---------- Material to process ----------
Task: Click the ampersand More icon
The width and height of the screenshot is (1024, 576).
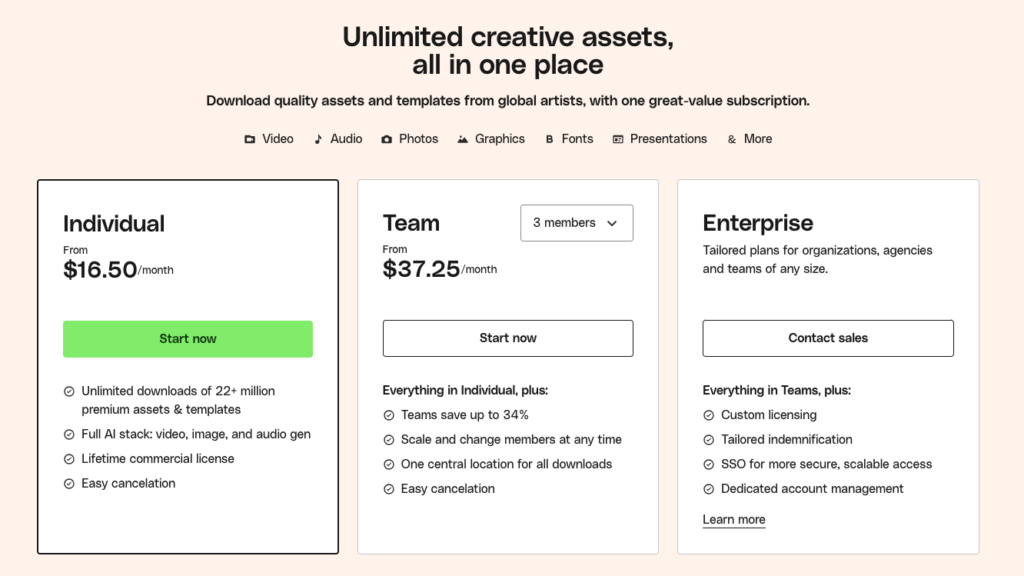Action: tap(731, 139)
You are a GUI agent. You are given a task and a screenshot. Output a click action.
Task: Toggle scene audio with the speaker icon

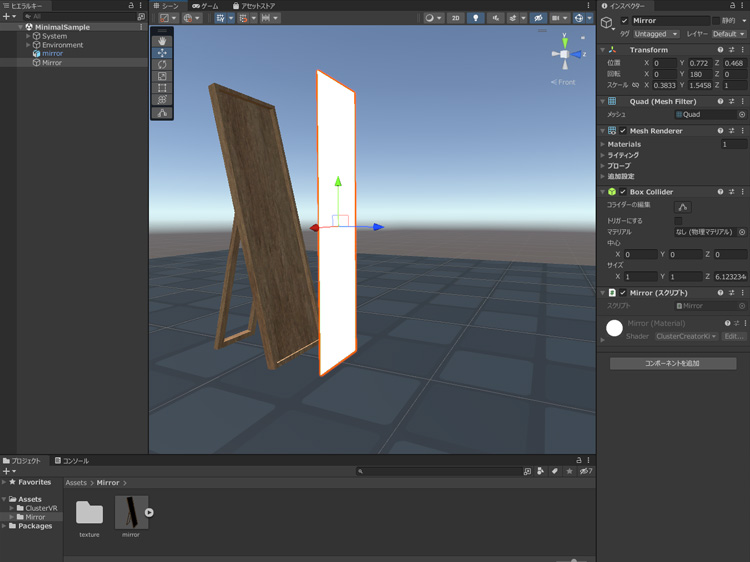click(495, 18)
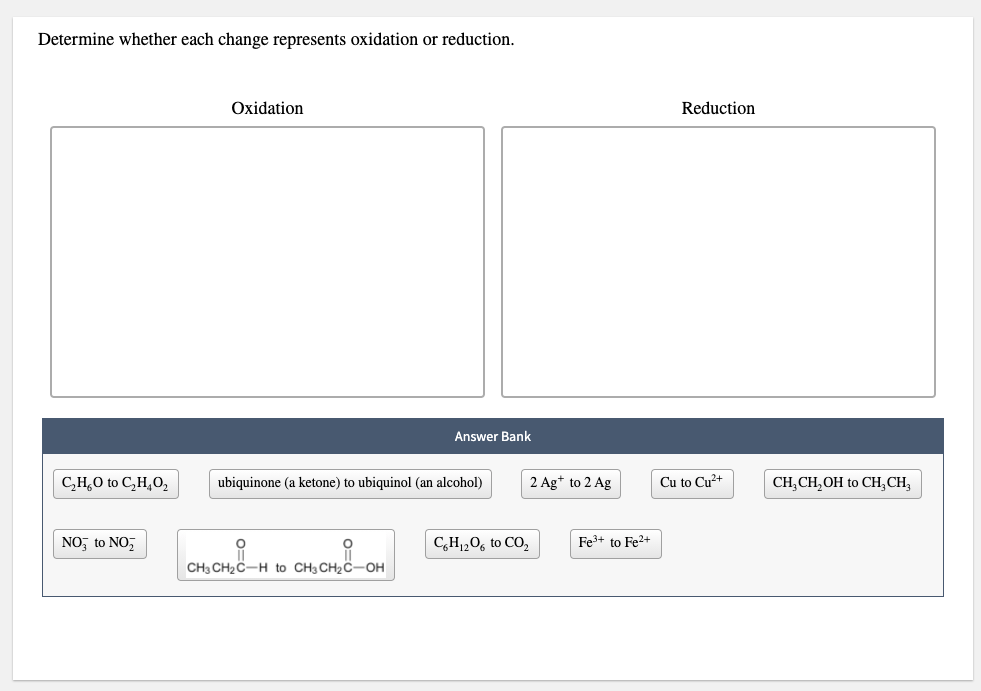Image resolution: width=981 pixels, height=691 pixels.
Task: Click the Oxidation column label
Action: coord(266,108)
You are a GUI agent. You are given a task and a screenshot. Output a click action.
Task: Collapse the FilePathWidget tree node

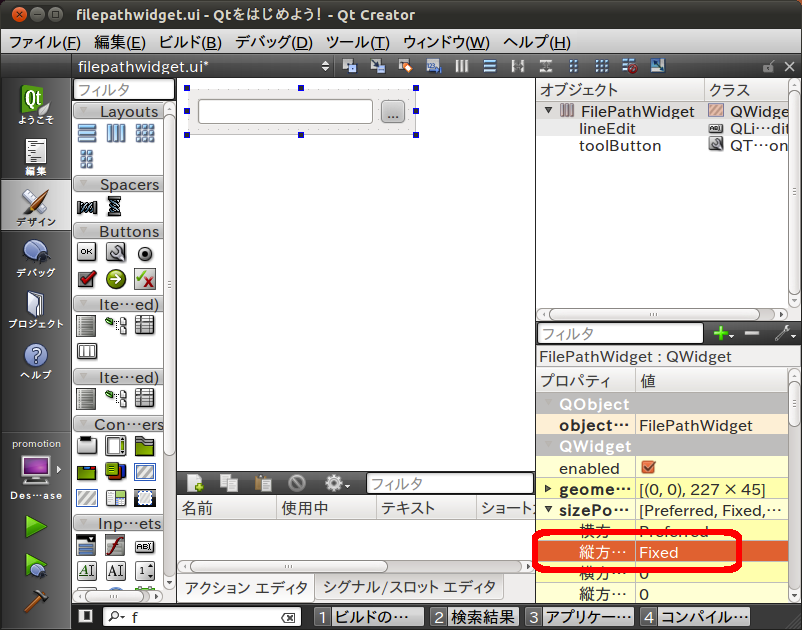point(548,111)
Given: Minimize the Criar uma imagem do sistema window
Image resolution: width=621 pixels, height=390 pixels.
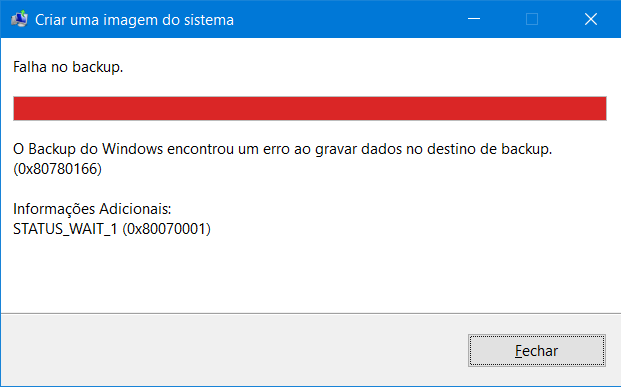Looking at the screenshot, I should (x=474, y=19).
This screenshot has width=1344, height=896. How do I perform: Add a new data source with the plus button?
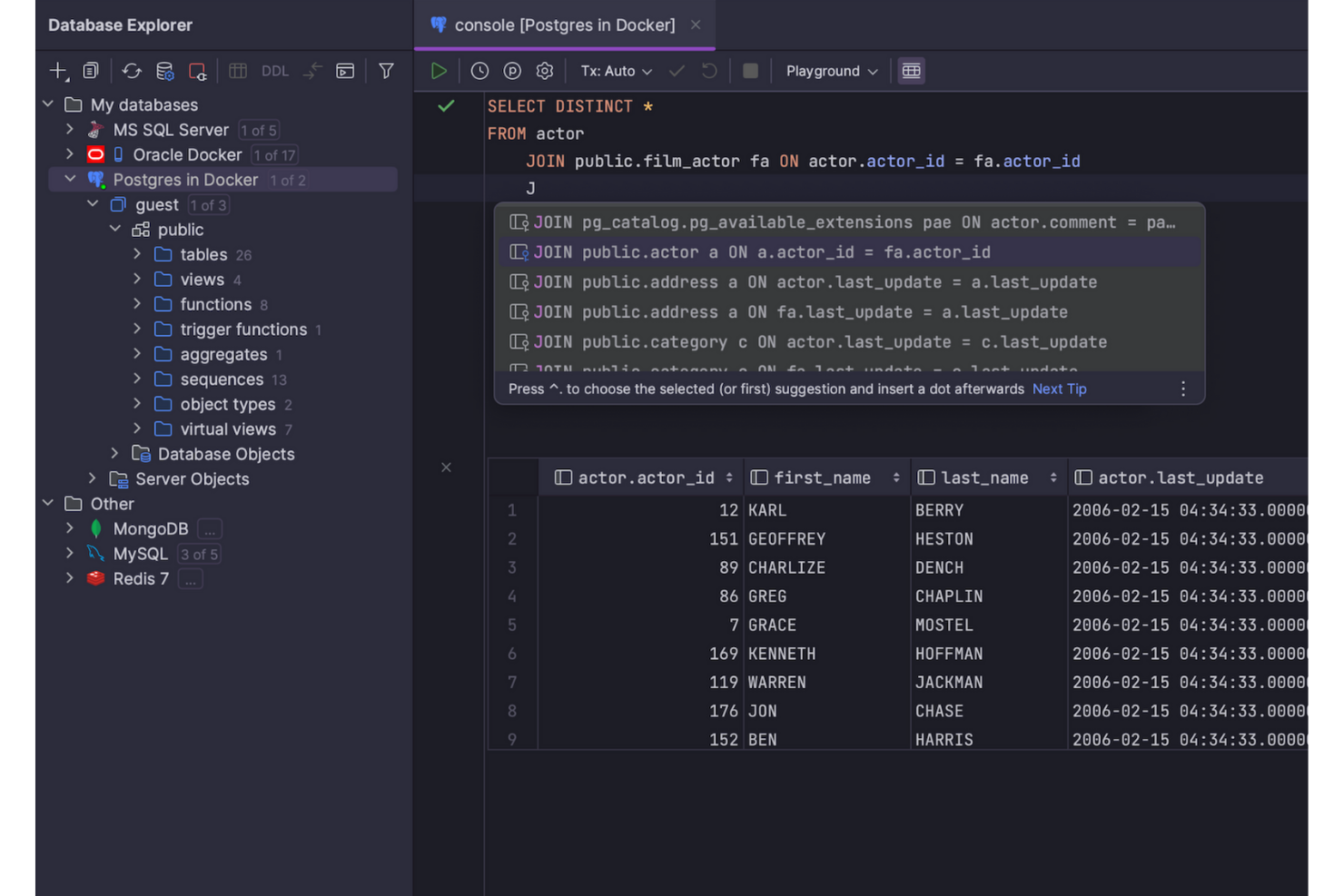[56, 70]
----------
---------- Material to process ----------
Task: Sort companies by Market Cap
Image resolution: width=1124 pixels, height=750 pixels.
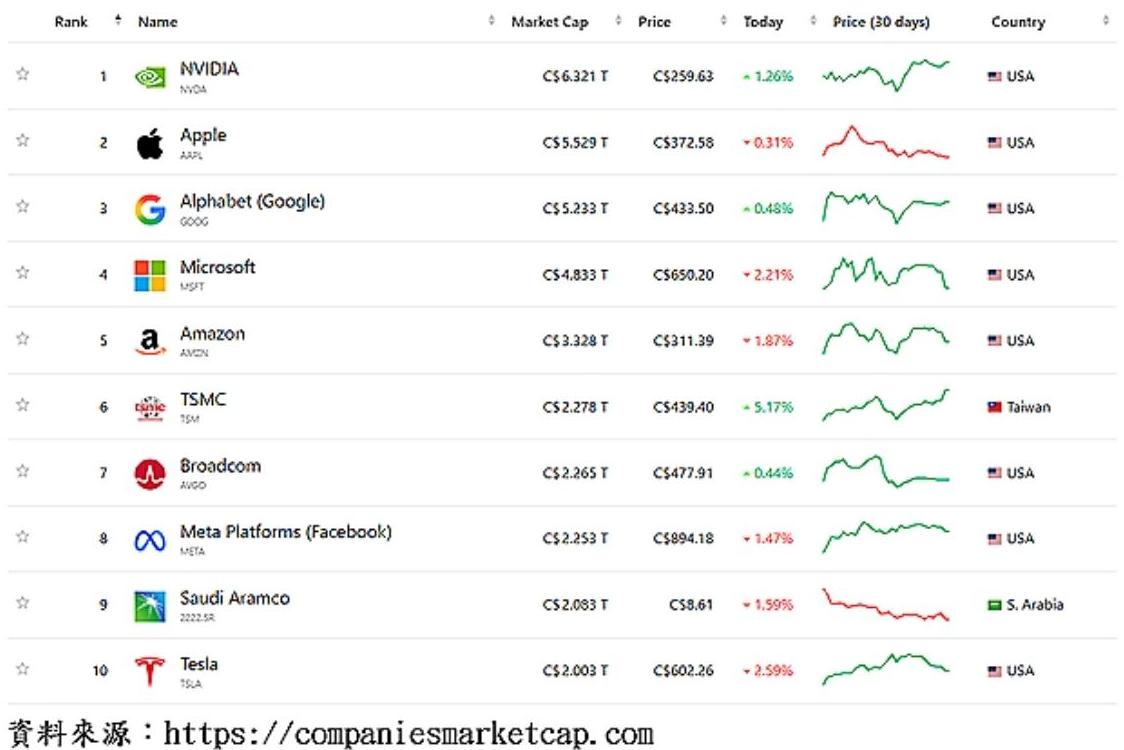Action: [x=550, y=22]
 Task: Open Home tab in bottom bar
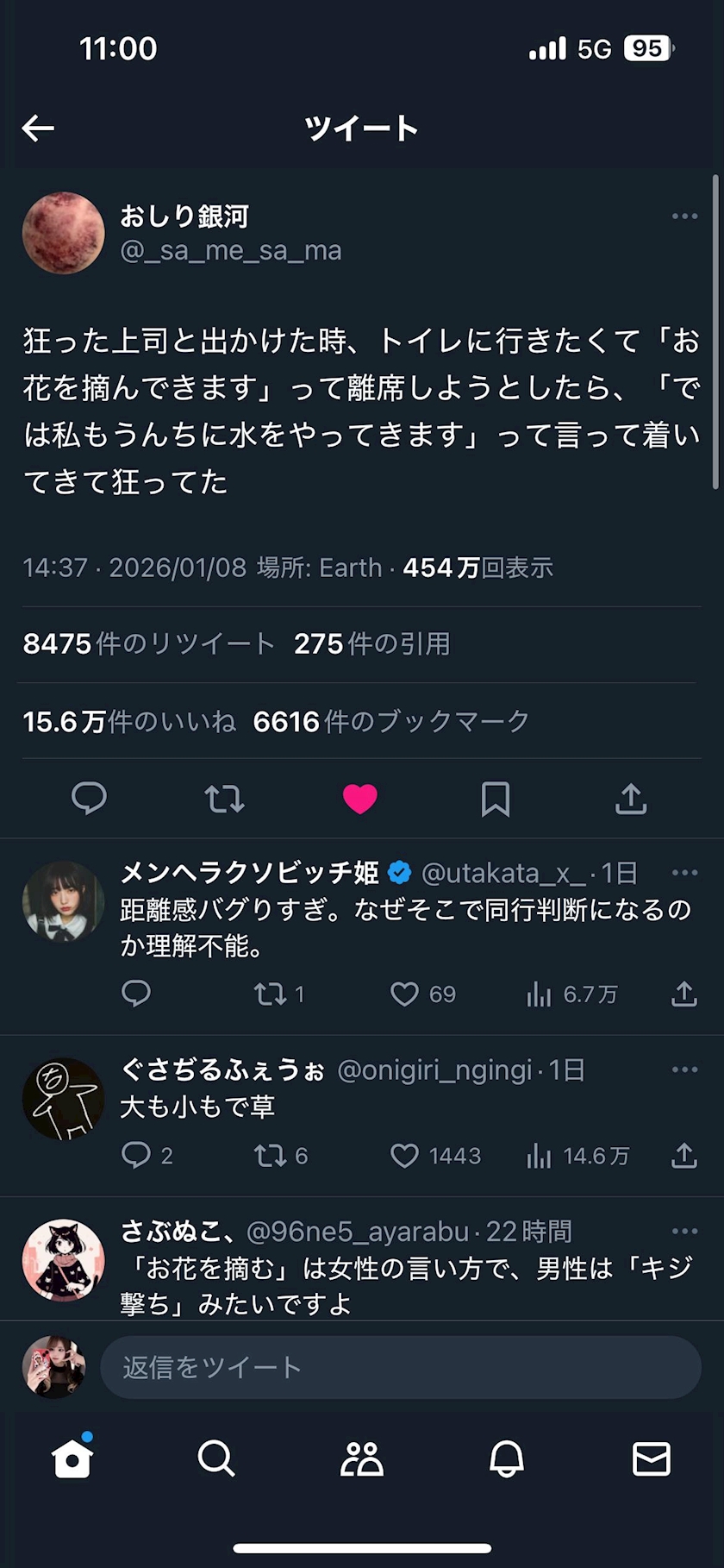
----------
Could you transcribe exactly the entries above, but only the lines from the one with "Task: Sort companies by Market Cap" through the one with "Task: Open Home tab in bottom bar", and without pictures?

Solved problem:
Task: Sort companies by Market Cap
Image resolution: width=1124 pixels, height=750 pixels.
Action: [x=550, y=22]
 Task: Open Home tab in bottom bar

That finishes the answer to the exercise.